Nventa Biopharmaceuticals
- Type: Public
- Traded as: TSX: NVN
- Industry: Biotechnology
- Founded: 1990 (as Stressgen Biotechnologies)
- Defunct: 2009
- Fate: Merged
- Successor: Akela Pharma, Inc
- Headquarters: San Diego, California, United States,
- Key people: Gregory M. McKee
- Number of employees: 5
- Website: www.nventacorp.com

= Nventa Biopharmaceuticals Corporation =

Canadian healthcare company

Nventa Biopharmaceuticals Corporation was a Canadian-incorporated biopharmaceutical company headquartered in San Diego, California developing therapeutics for the treatment of viral infections and cancer, focusing on diseases caused by human papillomavirus (HPV). Nventa is currently the only company applying heat shock protein (Hsp) technology to target the over 20 million Americans already infected with HPV. Previously headquartered in Victoria, British Columbia, Canada, the company’s common stock traded on the Toronto Stock Exchange under the symbol: NVN.

==Development programs==

The company’s lead candidate, HspE7, is a novel therapeutic vaccine intended for the treatment of HPV-related diseases. HspE7 is derived from Nventa’s patented CoVal fusion platform that uses recombinant DNA technology to covalently fuse heat shock proteins to target antigens, thereby stimulating cellular immune system responses to specific diseases. Nventa is developing HspE7 in combination with the Toll-like receptor 3 (TLR3) agonist adjuvant Poly-ICLC for multiple indications, including Cervical Intraepithelial Neoplasia (also known as cervical dysplasia or CIN), genital warts, cervical cancer, and head and neck cancers.
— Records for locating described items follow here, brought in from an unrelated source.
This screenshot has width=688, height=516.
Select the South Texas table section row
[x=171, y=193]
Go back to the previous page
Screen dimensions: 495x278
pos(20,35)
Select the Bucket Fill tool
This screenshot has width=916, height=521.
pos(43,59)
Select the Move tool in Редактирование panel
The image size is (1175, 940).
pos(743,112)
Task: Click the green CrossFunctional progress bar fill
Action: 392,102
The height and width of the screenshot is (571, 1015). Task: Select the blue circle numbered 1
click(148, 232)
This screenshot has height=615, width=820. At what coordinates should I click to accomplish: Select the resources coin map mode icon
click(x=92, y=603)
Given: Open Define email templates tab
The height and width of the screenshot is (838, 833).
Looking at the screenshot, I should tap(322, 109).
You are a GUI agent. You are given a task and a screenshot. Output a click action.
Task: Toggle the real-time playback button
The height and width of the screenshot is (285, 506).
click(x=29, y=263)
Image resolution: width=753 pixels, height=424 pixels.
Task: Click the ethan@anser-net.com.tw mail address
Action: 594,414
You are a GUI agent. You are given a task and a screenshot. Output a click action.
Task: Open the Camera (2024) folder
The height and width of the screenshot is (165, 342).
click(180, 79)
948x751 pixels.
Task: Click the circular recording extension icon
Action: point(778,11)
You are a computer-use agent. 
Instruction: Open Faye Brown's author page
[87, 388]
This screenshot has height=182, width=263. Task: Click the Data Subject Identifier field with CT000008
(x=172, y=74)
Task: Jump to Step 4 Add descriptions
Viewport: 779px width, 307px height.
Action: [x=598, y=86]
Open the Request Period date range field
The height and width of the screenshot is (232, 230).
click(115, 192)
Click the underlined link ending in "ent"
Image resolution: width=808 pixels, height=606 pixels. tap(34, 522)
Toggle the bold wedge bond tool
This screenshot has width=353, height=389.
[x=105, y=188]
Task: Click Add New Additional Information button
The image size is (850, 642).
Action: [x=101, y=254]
According to the annual information form, for the year ending December 31, 2009, provided on Akela Pharma's website, scientific research funding has ceased for HspE7.

Nventa is also developing two additional therapeutic vaccine programs based on its CoVal technology—a Hsp – HBV (hepatitis B) fusion, and prototypes of Hsp fusion proteins with influenza antigens.

In June 2008, Nventa announced the development of a proprietary vaccine adjuvant, Poly IC – Poly Arginine (Poly-ICR), for use with both therapeutic and prophylactic vaccines. Poly-ICR is a TLR3 agonist that, when combined with a disease-specific antigen, can induce both cytotoxic (T cell) and antibody (B cell) immune responses against that antigen. As yet unpublished pre-clinical data indicate that Poly-ICR, in combination with a tumor-associated antigen, increases antigen-specific CD8 T-cell levels, while both inducing regression of tumors and preventing tumor growth in mouse models. The company developed Poly-ICR for both internal use and for external licensing opportunities.

==Clinical progress==

Nventa originally advanced HspE7 as a single-agent therapy into multiple Phase 2 clinical trials with positive results, including trials in cervical dysplasia and recurrent respiratory papillomatosis (RRP). These trials were initiated prior to the discovery that potency could be greatly enhanced by addition of a vaccine adjuvant. Nventa is currently developing HspE7 combined with the TH1-directed adjuvant Poly-ICLC. A Phase 1b study is complete, assessing safety and tolerability in 17 patients with CIN.

==Senior management==

Gregory M. McKee,
President and Chief Executive Officer

Peter Emtage, Ph.D.,
Vice President, Research and Development

==Merger with Akela Pharma, Inc.==
On March 27, 2008, Akela Pharma Inc. and Nventa Biopharmaceuticals Corporation announced the execution of an arrangement agreement to combine the two companies by way of a plan of arrangement under the Business Corporations Act.

The transaction will be effected by an exchange of Akela common shares for the outstanding shares of Nventa on the basis of 0.0355 Akela shares for each Nventa share, resulting in about 70/30 ownership split between Akela and Nventa shareholders, respectively, in the combined entity.

The public company will retain Akela's name, will operate under Akela's management, and will continue to be listed on the Toronto Stock Exchange under the ticker symbol AKL.

Nventa noted that it would have the right to nominate two directors to the board of directors of Akela.

On May 22, 2009, Akela and Nventa announced the closing of the arrangement agreement to combine the two companies and that the transaction has been approved by the shareholders of Nventa, the British Columbia Supreme Court and the Toronto Stock Exchange.